**Stored records:**
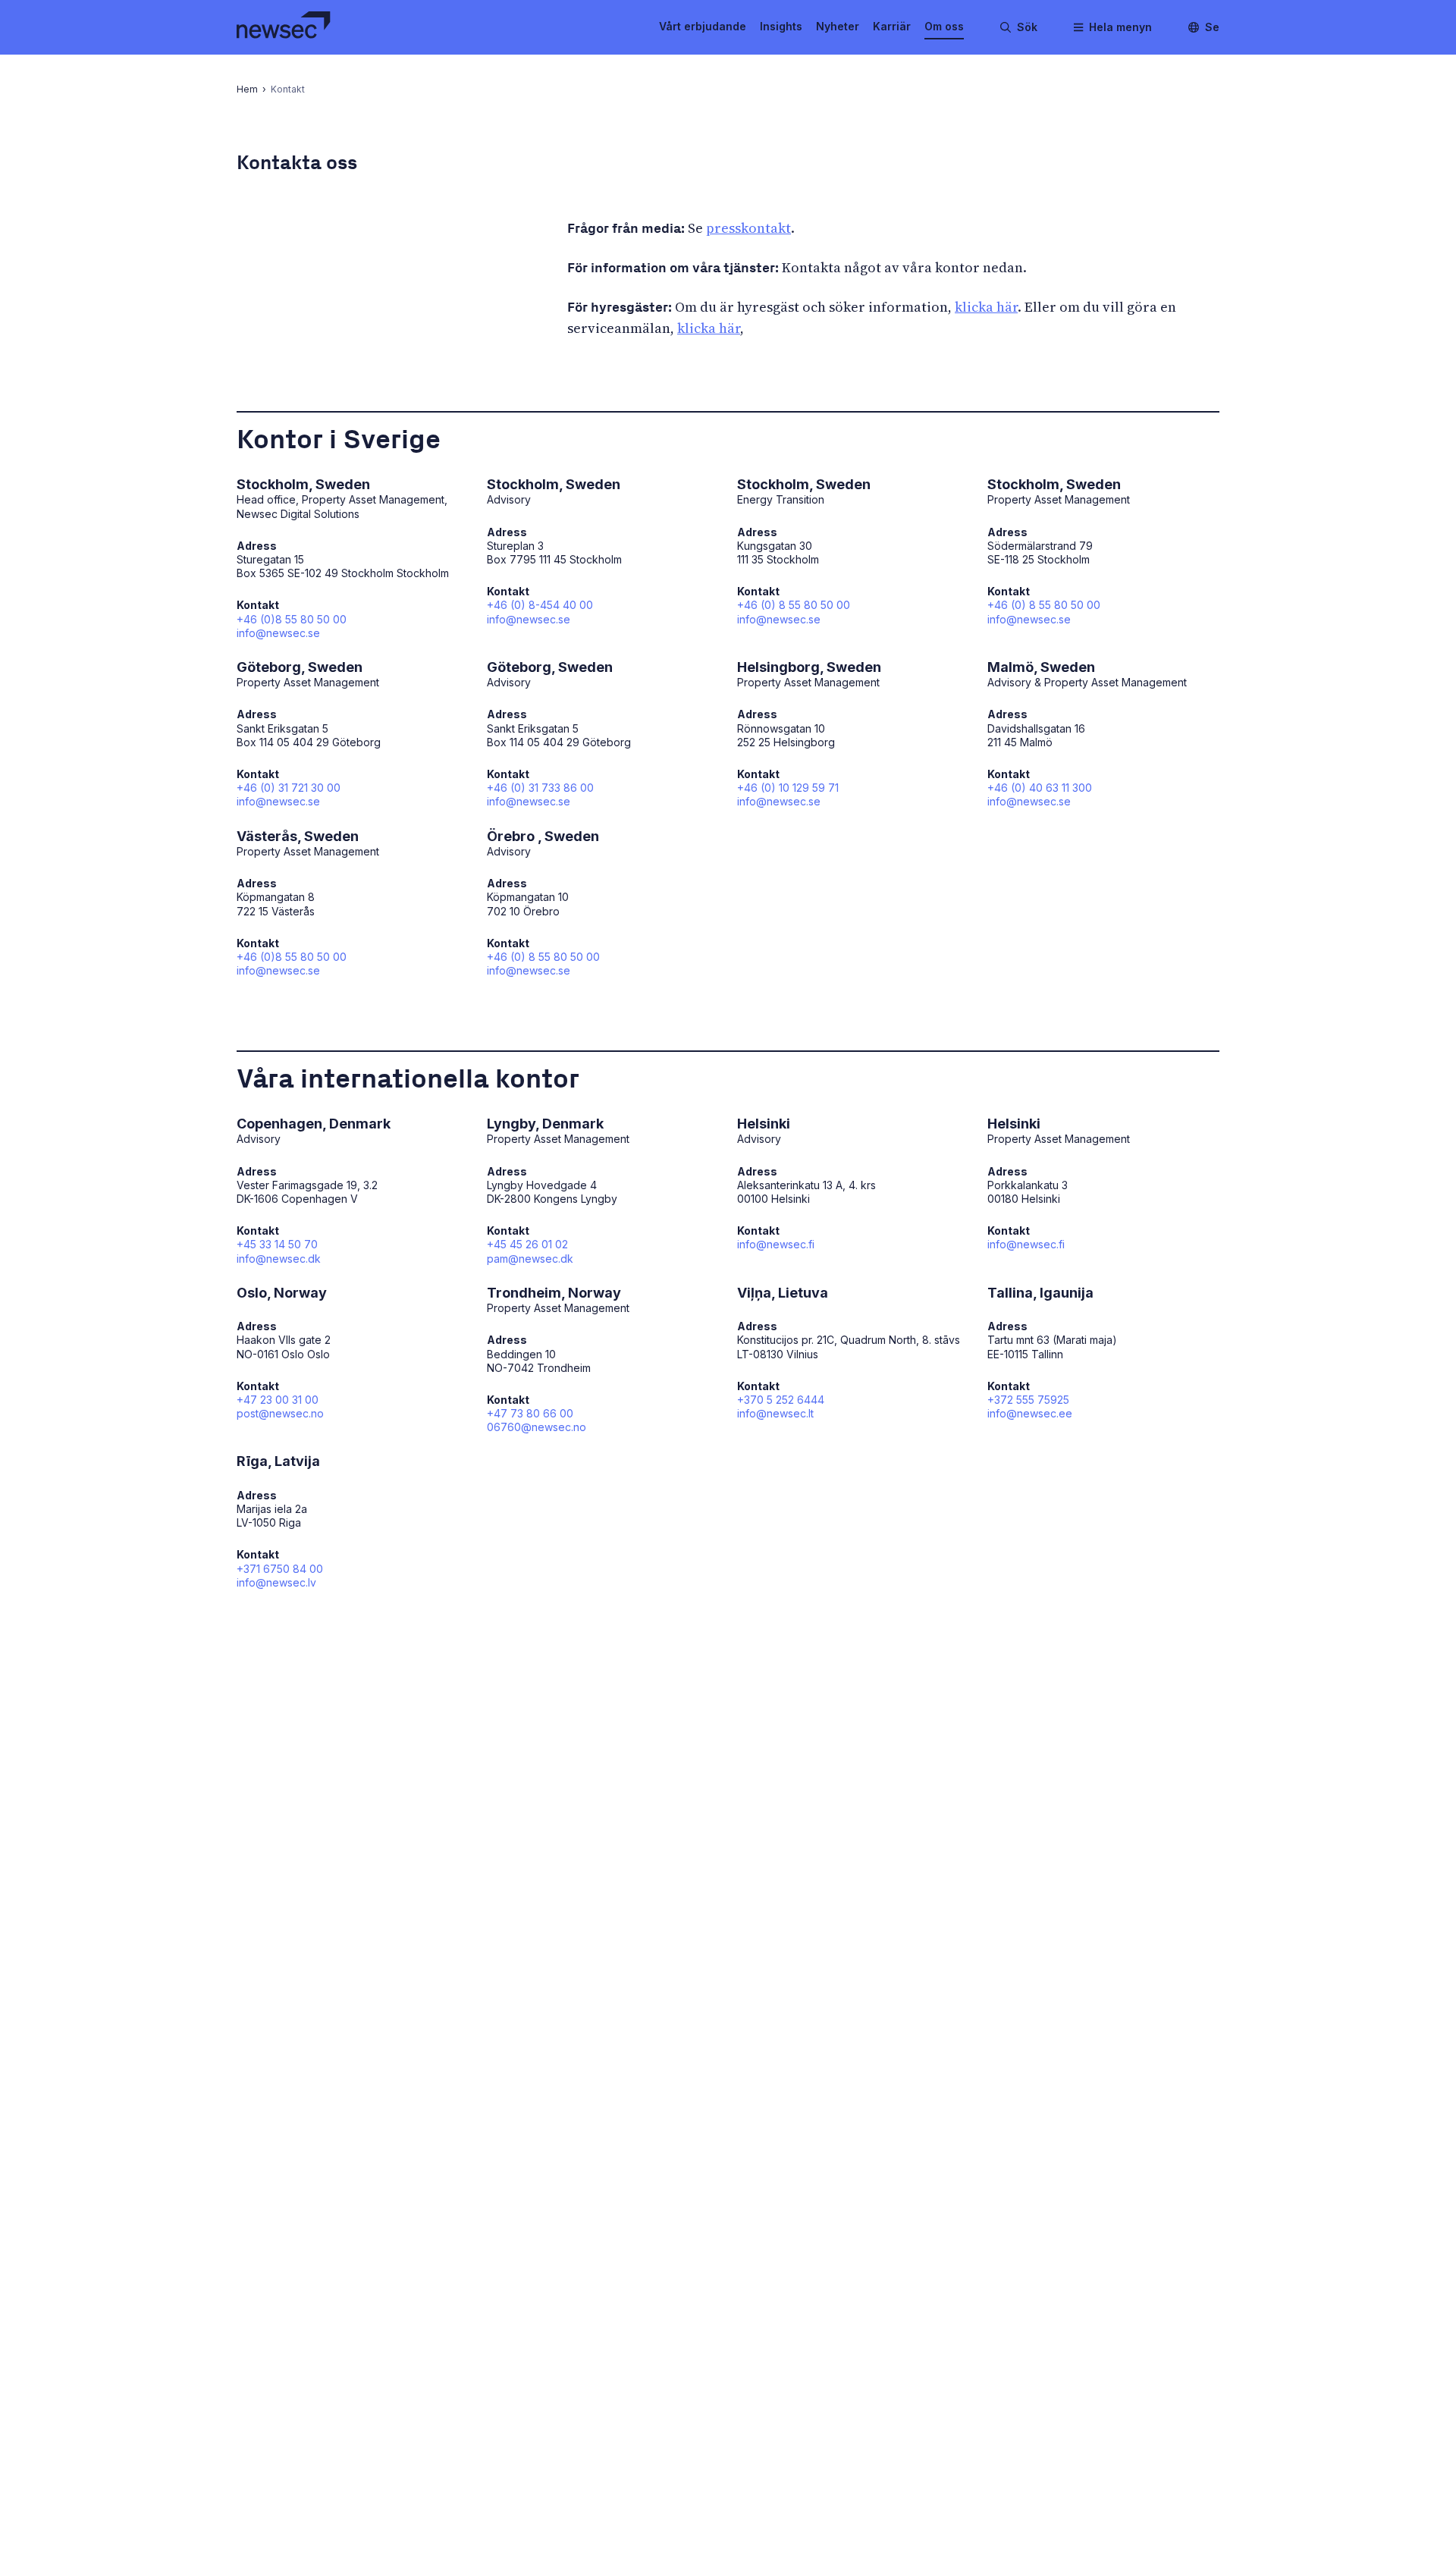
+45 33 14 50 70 (277, 1244)
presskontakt (748, 227)
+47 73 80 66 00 (530, 1413)
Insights (781, 26)
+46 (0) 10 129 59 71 (788, 787)
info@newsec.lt (775, 1413)
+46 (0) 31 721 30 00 (288, 787)
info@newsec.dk (279, 1258)
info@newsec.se (278, 632)
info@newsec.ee (1029, 1413)
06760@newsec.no (536, 1426)
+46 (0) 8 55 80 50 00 (793, 604)
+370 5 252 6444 (780, 1399)
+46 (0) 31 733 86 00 (540, 787)
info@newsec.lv (276, 1582)
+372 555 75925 (1028, 1399)
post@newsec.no (280, 1413)
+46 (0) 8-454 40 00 (540, 604)
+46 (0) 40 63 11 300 (1039, 787)
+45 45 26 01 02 (527, 1244)
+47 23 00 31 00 (277, 1399)
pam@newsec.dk (530, 1258)
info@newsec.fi (775, 1244)
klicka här (986, 306)
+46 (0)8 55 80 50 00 (292, 619)
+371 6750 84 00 (280, 1568)
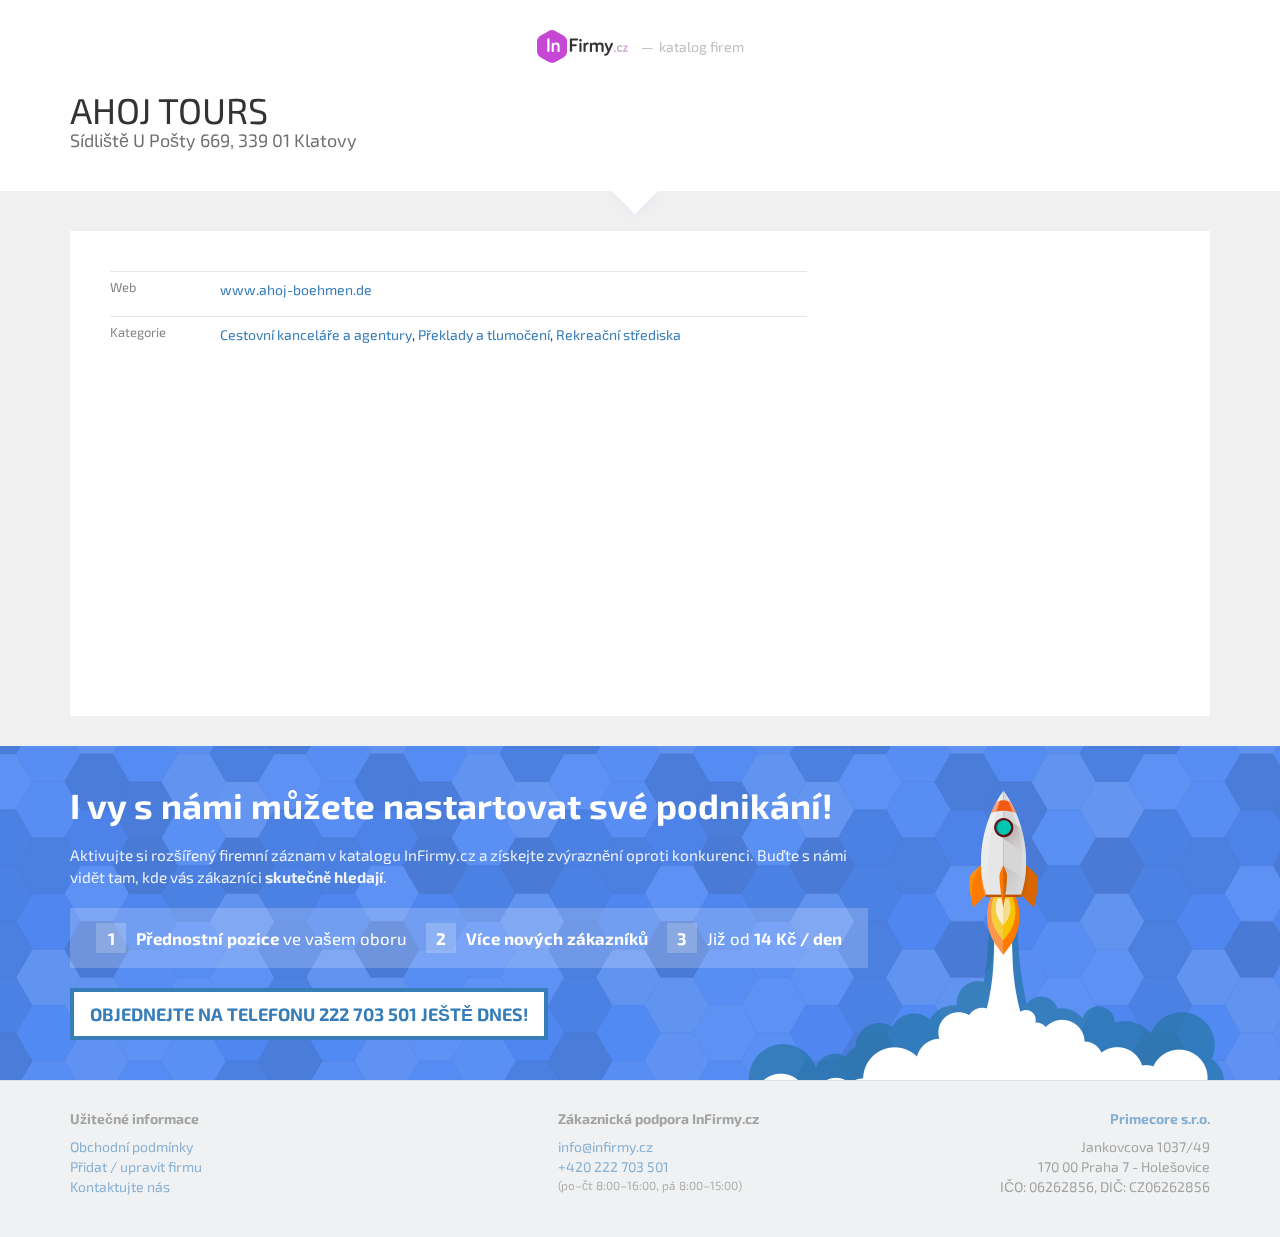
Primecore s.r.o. (1160, 1118)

**YOUR INSTRUCTIONS:** Without carrying over any picture, write out the entries above once more, exactly.

**ANSWER BELOW:**
+45 33 14 50 70 (277, 1244)
presskontakt (748, 227)
+47 73 80 66 00 (530, 1413)
Insights (781, 26)
+46 (0) 10 129 59 71 (788, 787)
info@newsec.lt (775, 1413)
+46 (0) 31 721 30 00 (288, 787)
info@newsec.dk (279, 1258)
info@newsec.se (278, 632)
info@newsec.ee (1029, 1413)
06760@newsec.no (536, 1426)
+46 (0) 8 55 80 50 00 (793, 604)
+370 5 252 6444 (780, 1399)
+46 (0) 31 733 86 00 (540, 787)
info@newsec.lv (276, 1582)
+372 555 75925 (1028, 1399)
post@newsec.no (280, 1413)
+46 (0) 8-454 40 00 (540, 604)
+46 (0) 40 63 11 300 (1039, 787)
+45 45 26 01 02 (527, 1244)
+47 23 00 31 00 (277, 1399)
pam@newsec.dk (530, 1258)
info@newsec.fi (775, 1244)
klicka här (986, 306)
+46 (0)8 55 80 50 00 (292, 619)
+371 6750 84 00 (280, 1568)
Primecore s.r.o. (1160, 1118)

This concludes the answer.